I made the correction:
@WebService
@SecurityDomain("JBossWS")
@DenyAll
public class ServiceImpl {
@WebMethod
@RolesAllowed("Admin")
public String saludo(String nombre){
System.out.println("Hola "+nombre+"!!!");
return "Hola "+nombre+"!!!";
}
@WebMethod
public String despedida(String nombre){
System.out.println("Chao "+nombre+"!!!");
return "Chao "+nombre+"!!!";
}
}
But it works in the same way, ignoring the @DenyAll anotation!
-
8. Re: @DenyAll on EJB methods
sfcoy Apr 29, 2013 10:36 AM (in response to jerviver21)Well, I think it should work.

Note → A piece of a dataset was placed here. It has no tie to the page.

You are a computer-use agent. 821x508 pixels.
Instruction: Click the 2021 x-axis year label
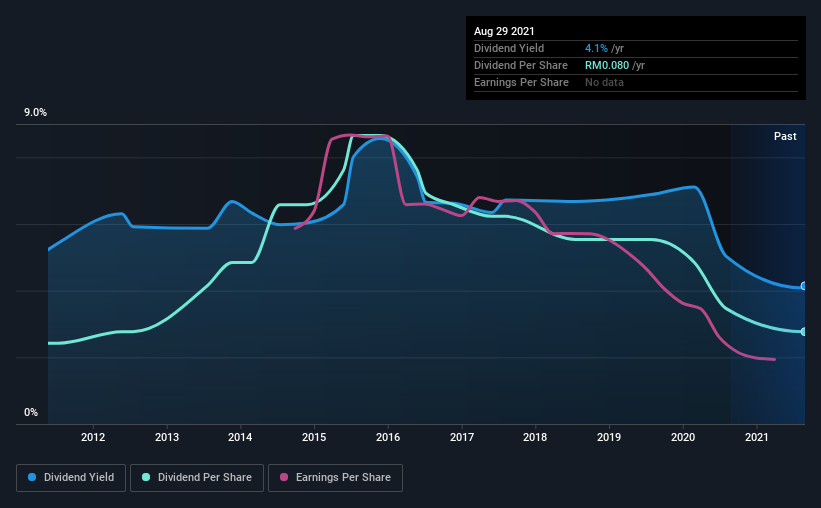tap(757, 437)
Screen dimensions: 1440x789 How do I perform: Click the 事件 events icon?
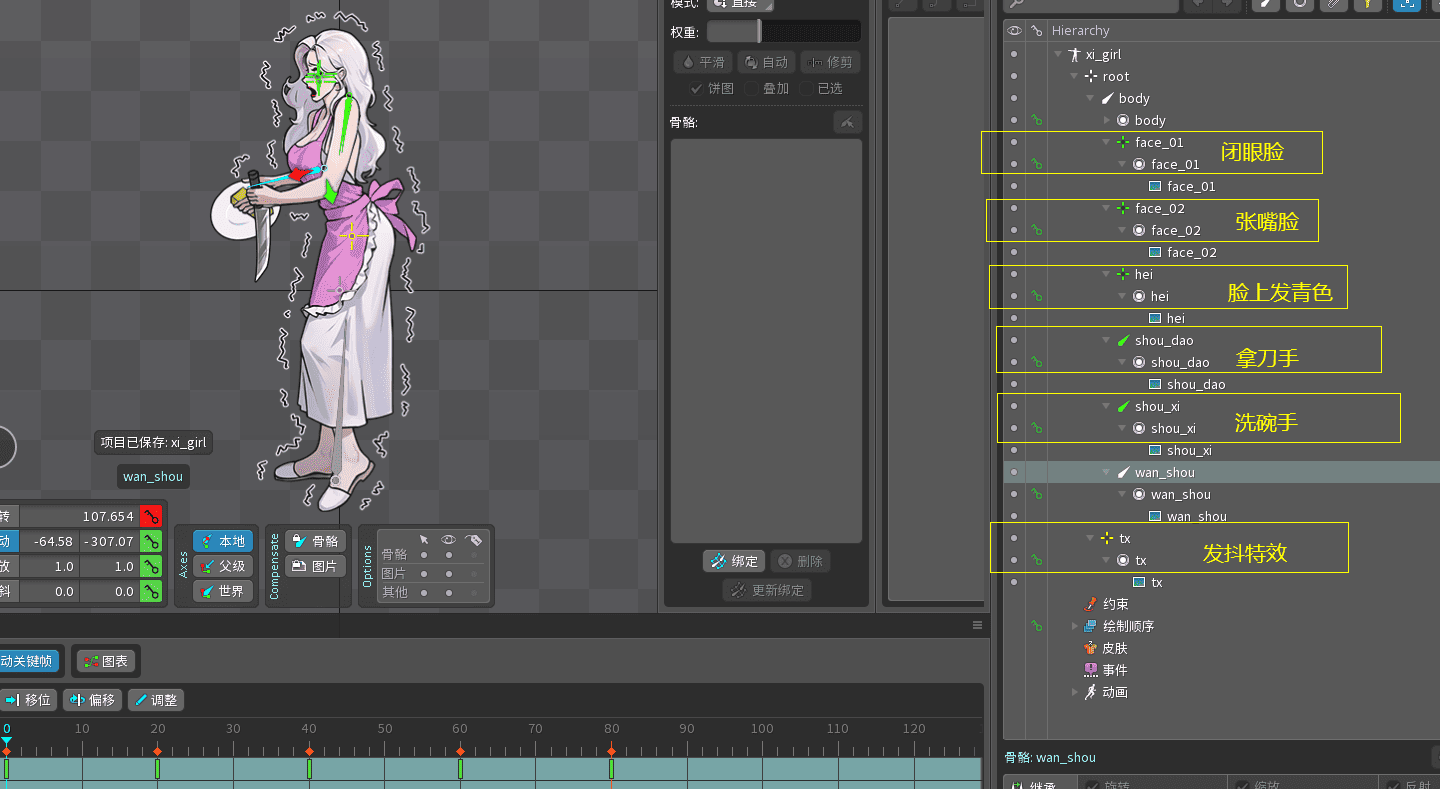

However, the specs (even in JEE7) are kind of vague about it, simply saying that the "EJB" and "Web" containers must support them, without mentioning which managed objects this would include. To muddy the water even further, the Servlet 3.0 spec added in explicit support and then removed it again following the public review phase.
The WildFly source base only contains a test for EJB style web services that use these annotations.
-
9. Re: @DenyAll on EJB methods
dlofthouse Apr 29, 2013 10:43 AM (in response to jerviver21)I think you have the wrong @SecurityDomain annotation, can you try switching to the one in the package 'org.jboss.ejb3.annotation'.